El Matari est accusé de "créer une forteresse dans les Blue Mountains, de gérer un contingent de combattants de l'EI et de choisir des endroits à Sydney pour mener une attaque terroriste".

El Matari est accusé de "créer une forteresse dans les Blue Mountains, de gérer un contingent de combattants de l'EI et de choisir des endroits à Sydney pour mener une attaque terroriste".

Le commissaire adjoint de l'AFP, Ian McCartney, a déclaré plus tôt cette semaine que l'intrigue en était à ses débuts en matière de planification et de ciblage des commissariats de police, des établissements de défense, des ambassades et consulats, des conseils, des tribunaux et des églises de la CDB de Sydney.
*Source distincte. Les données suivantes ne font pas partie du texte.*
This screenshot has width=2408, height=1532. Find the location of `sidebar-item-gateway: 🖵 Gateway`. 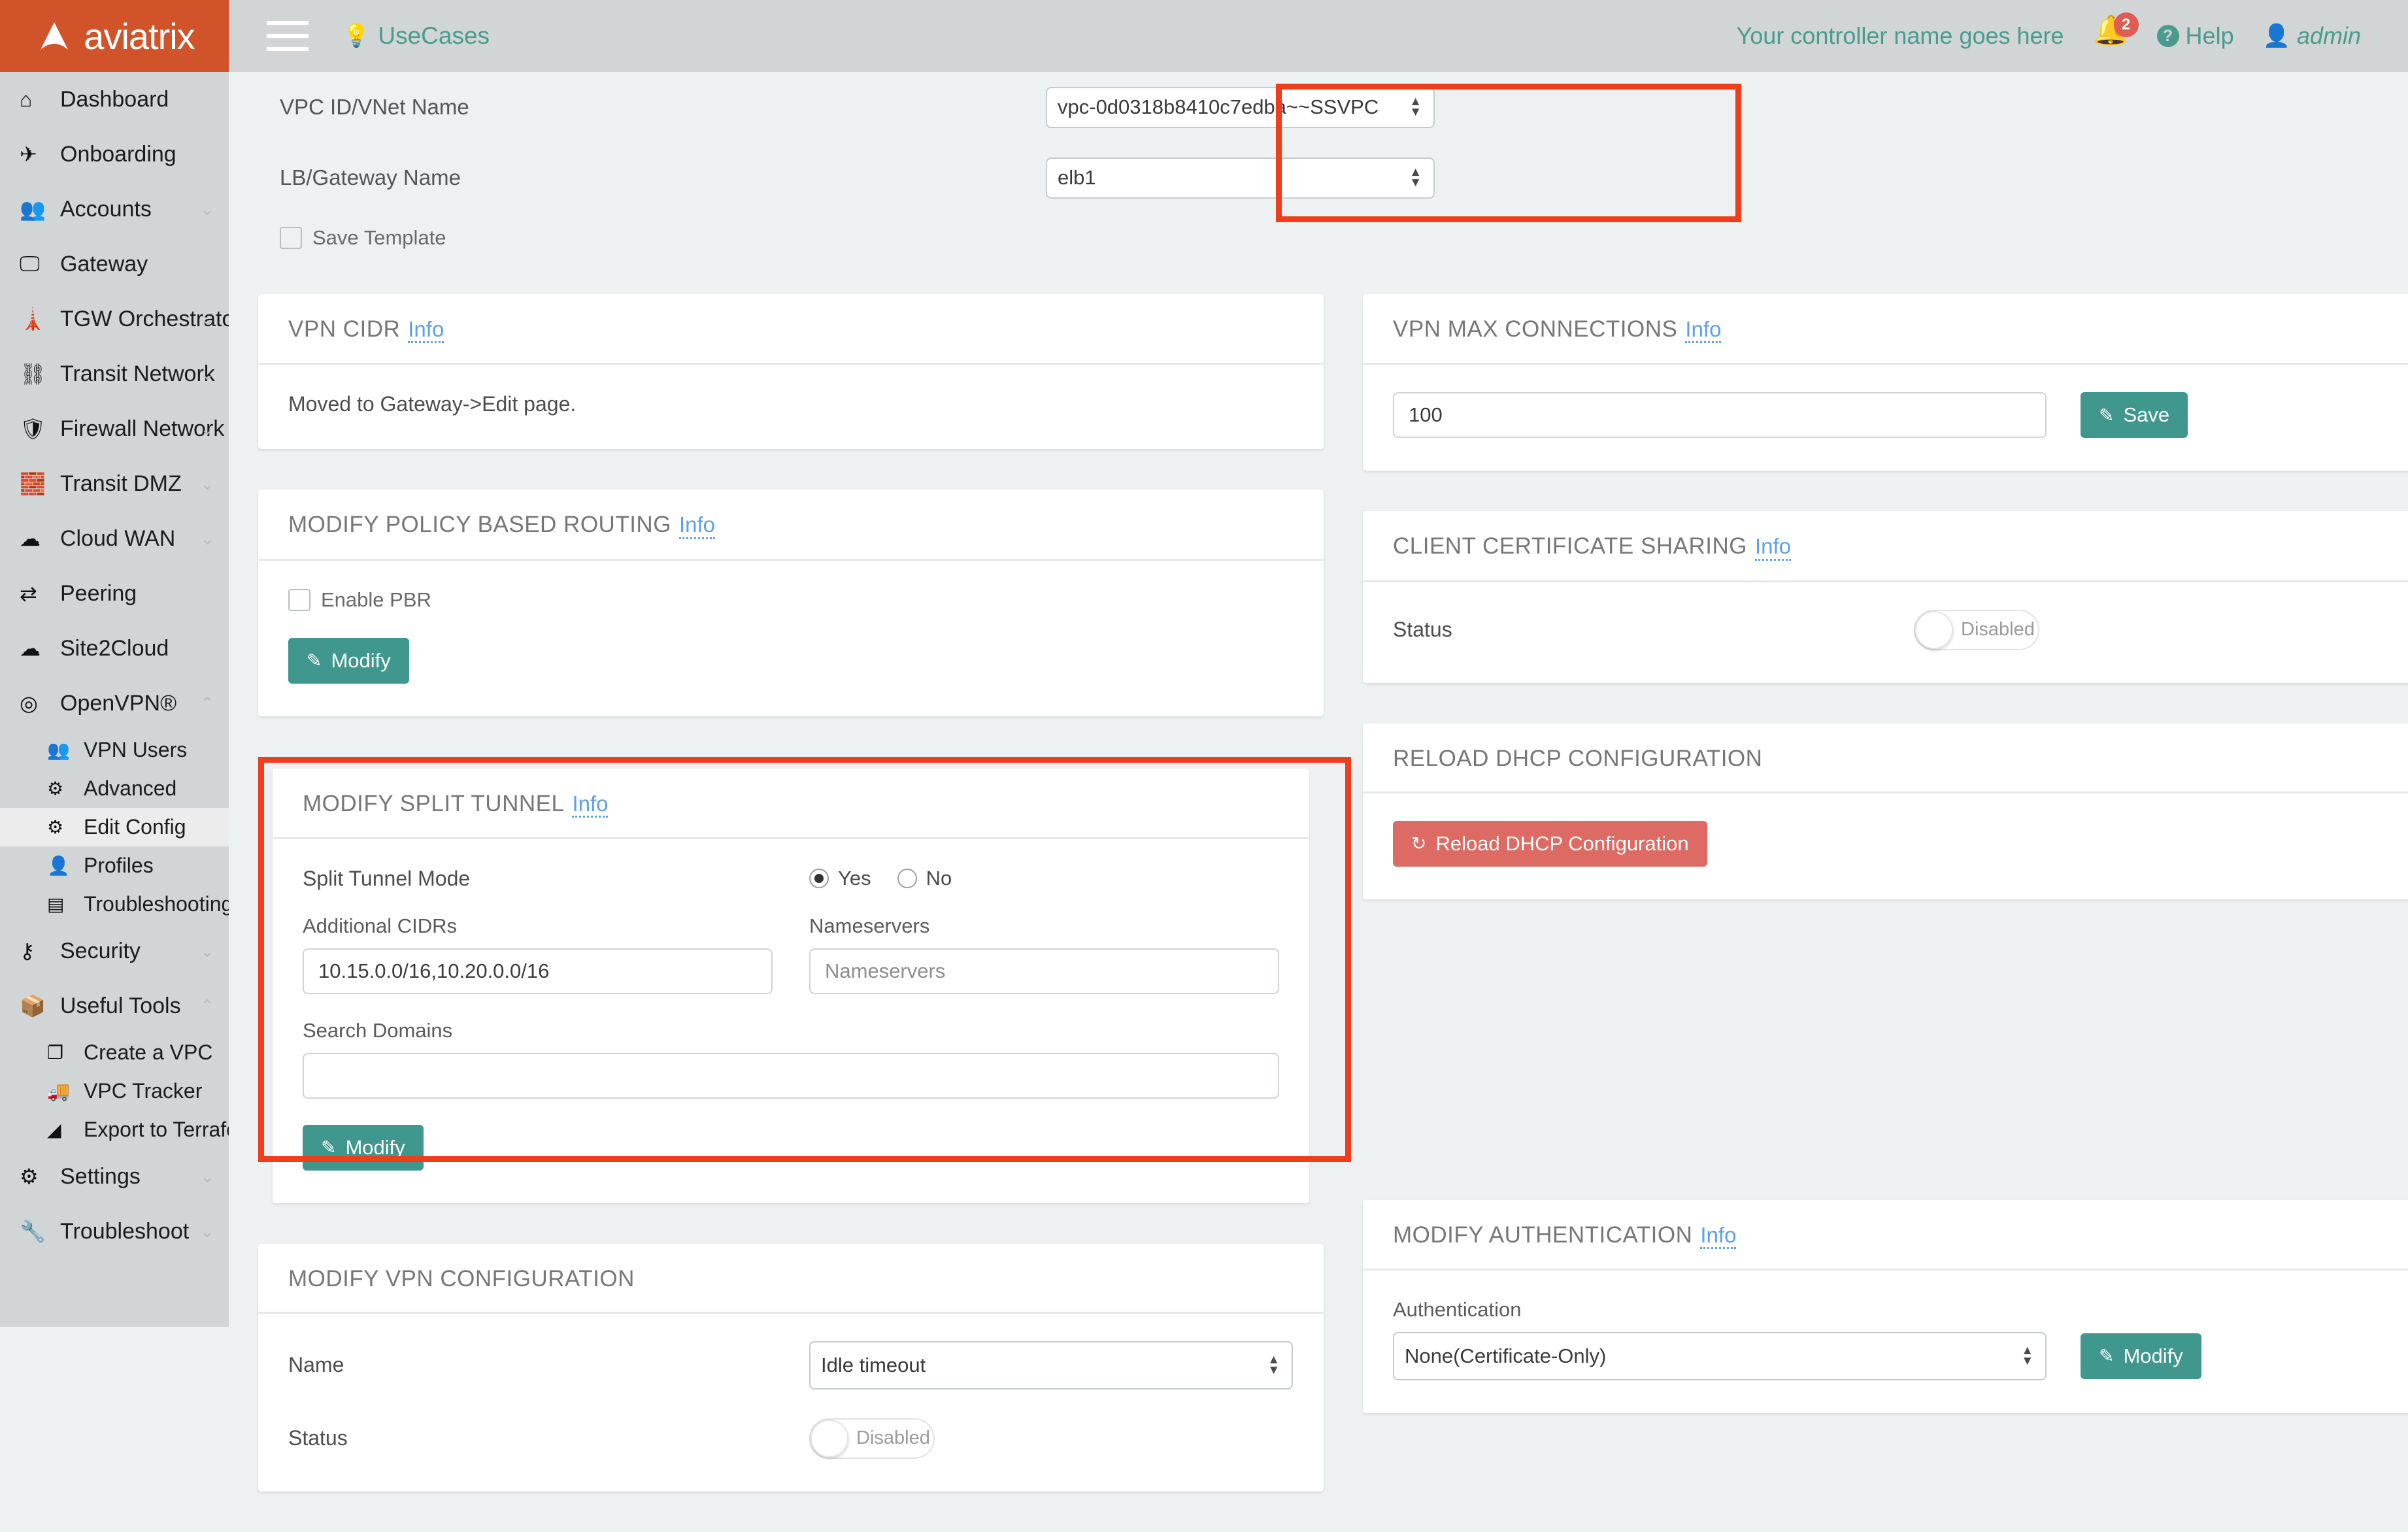

sidebar-item-gateway: 🖵 Gateway is located at coordinates (114, 264).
El Matari n'a pas comparu jeudi devant le tribunal local de Parramatta et son avocat n'a pas demandé à être libéré sous caution.

Deux de ses amis sont arrivés mais n'ont pas parlé aux médias alors qu'ils se dépêchaient de la cour.

Un jour plus tôt, l'un des hommes était également assis dans la tribune du tribunal local de Bankstown lorsque le co-accusé d'El Matari, Radwan Dakkak, a comparu.

Dakkak, 23 ans, a été arrêté lors des mêmes raids et accusé d'appartenance à une organisation terroriste.

Lorsque le procureur a qualifié mercredi cette organisation d '"État islamique", le terroriste présumé a souri aux partisans et levé les sourcils.

Un groupe de jeunes hommes lui rendit son sourire.

Des documents de la Cour révèlent que Dakkak a «sciemment» adhéré à l'EI à la mi-décembre.

Les inspecteurs disent que Dakkak, de Toongabbie, est "important dans la communauté extrémiste mondiale en ligne". Il n'a pas non plus demandé à être libéré sous caution.

Dakkak et El Matari devraient revenir devant le tribunal local de Parramatta le 30 août.